Assuming that α and β are small (as they should, because they represent a coupling phenomenon), the term αβ will be negligible and this source of interference can be ignored. Thus, the main interference will be due to the α and β terms. This term can change with time, because coupling depends on temperature and many other variables. But most of those variables change very slowly, and can be considered as “locally” constant; i.e., within a burst, or several burst, the variables will not change significantly. In reality, conditions which affect the α and β values are almost constant, but it will be assumed that they can change after several seconds.
The major problem is represented by the term α·x(t)2. This problem increases with higher levels of x(t).
The LNA 14 adds gain in order to reduce the overall noise figures of the receiver. This is very important when the power level of the useful signal is low in order to preserve a good Signal-to-Noise Ratio (SNR). This good SNR is necessary to insure that the receiver signal can be demodulated correctly by the receiver.
However, increasing the power level of the useful signal increases the SNR as well; thus, at higher levels of the useful signal, the importance of this initial gain from the LNA decreases accordingly. It can even become necessary to reduce the LNA gain to avoid saturating the reception chain or having a high DC-offset added to the useful signal. This is done by an AGC (automatic gain control) system, which traditionally has one input, the useful signal power (calculated by the DSP), and one output, the ideal gain for the following bursts. Thus, this AGC system is “uni-dimensional”.
Blocker signals (also referred to as “blockers” or “interferers”) complicate the dynamic DC offset problem. A blocking signal is a signal found at the mobile antenna 12 at a frequency different from the useful signal frequency. IN a GSM system, blocker signals usually belong to other users transmitting at different frequencies. Those signals are generally bursted, but could be continuous.
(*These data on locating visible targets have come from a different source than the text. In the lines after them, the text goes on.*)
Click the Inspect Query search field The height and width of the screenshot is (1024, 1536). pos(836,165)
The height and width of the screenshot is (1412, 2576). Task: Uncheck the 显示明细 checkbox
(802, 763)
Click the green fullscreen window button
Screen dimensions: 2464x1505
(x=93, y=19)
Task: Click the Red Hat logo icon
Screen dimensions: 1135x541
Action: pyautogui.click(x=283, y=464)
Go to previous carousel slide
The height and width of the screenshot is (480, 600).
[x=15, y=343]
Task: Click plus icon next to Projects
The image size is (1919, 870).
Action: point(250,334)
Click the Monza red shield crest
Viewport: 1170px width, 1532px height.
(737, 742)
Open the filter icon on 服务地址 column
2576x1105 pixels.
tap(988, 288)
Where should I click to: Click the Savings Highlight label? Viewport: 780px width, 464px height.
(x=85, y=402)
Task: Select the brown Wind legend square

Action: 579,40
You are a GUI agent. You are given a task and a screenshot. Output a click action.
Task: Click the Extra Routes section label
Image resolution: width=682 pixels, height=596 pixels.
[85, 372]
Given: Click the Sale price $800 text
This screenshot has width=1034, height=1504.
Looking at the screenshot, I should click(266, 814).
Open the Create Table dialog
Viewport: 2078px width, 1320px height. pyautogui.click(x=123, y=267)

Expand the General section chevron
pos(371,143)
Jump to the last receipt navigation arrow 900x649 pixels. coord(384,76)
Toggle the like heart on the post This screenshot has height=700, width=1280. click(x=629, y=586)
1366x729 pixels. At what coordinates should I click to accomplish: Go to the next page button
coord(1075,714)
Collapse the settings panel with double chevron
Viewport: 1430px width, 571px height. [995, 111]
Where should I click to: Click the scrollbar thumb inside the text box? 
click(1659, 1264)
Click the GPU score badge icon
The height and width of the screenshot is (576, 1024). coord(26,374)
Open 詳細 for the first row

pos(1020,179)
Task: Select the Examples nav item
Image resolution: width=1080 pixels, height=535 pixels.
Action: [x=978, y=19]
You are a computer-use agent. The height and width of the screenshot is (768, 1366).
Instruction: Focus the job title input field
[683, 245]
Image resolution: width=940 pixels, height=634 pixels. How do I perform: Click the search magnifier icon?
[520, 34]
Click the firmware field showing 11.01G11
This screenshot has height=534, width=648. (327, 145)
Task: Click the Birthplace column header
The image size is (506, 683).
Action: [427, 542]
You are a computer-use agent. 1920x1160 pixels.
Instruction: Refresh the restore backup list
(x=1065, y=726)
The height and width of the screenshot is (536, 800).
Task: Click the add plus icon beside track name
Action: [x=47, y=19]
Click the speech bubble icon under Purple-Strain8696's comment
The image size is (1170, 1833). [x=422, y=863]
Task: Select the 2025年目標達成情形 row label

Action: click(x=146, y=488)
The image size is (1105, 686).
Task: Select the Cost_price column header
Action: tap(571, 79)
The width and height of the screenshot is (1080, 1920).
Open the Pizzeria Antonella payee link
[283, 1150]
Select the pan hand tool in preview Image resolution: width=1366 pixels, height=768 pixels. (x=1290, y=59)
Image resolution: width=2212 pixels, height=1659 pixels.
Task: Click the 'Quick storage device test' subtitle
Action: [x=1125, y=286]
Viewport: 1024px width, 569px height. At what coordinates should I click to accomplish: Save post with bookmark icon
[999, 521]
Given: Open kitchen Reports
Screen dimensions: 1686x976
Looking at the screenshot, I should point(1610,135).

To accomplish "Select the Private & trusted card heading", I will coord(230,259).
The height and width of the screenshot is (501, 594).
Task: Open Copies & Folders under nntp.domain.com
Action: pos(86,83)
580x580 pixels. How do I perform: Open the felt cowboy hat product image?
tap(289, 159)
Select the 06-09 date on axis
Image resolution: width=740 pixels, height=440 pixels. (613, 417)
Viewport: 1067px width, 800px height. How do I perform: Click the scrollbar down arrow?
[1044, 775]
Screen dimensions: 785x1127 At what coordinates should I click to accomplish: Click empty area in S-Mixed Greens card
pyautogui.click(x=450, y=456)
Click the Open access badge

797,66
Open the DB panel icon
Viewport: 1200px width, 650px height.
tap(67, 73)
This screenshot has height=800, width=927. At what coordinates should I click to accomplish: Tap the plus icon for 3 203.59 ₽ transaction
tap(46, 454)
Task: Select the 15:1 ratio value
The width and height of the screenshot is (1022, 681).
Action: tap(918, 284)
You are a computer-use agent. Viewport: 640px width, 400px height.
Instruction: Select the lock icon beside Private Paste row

FIG. 1b illustrates the effects of a blocker signal on the useful signal. The blocker signal can create a static DC offset which is easily filtered out and a dynamic DC offset which is not easily filtered out. The dynamic DC offset may be caused either by a time-varying blocker envelope or if the blocker signal appears for only a portion of the receive burst of the useful signal. If there is a large blocker signal at the antenna, traditional AGC systems will exacerbate the dynamic DC offset problem, because using a high LNA gain also increases the effects of the blocker signal, thus increasing the dynamic DC-offset generated by the blocker signal.
One solution to this problem has been to use a DSP to track and compensate for the DC offset from the binary data. While this solution works in many instances, it has several drawbacks. First, it is computationally intensive, which has a non-negligible impact on the overall power consumption of a wireless device. Second, it will not work with all types of blocker signals, only constant or semi-constant envelope blocker signals.
Therefore, a need has arisen for a method and apparatus for compensating for DC offsets which works with all types of blocker signals without using excessive computational or power resources.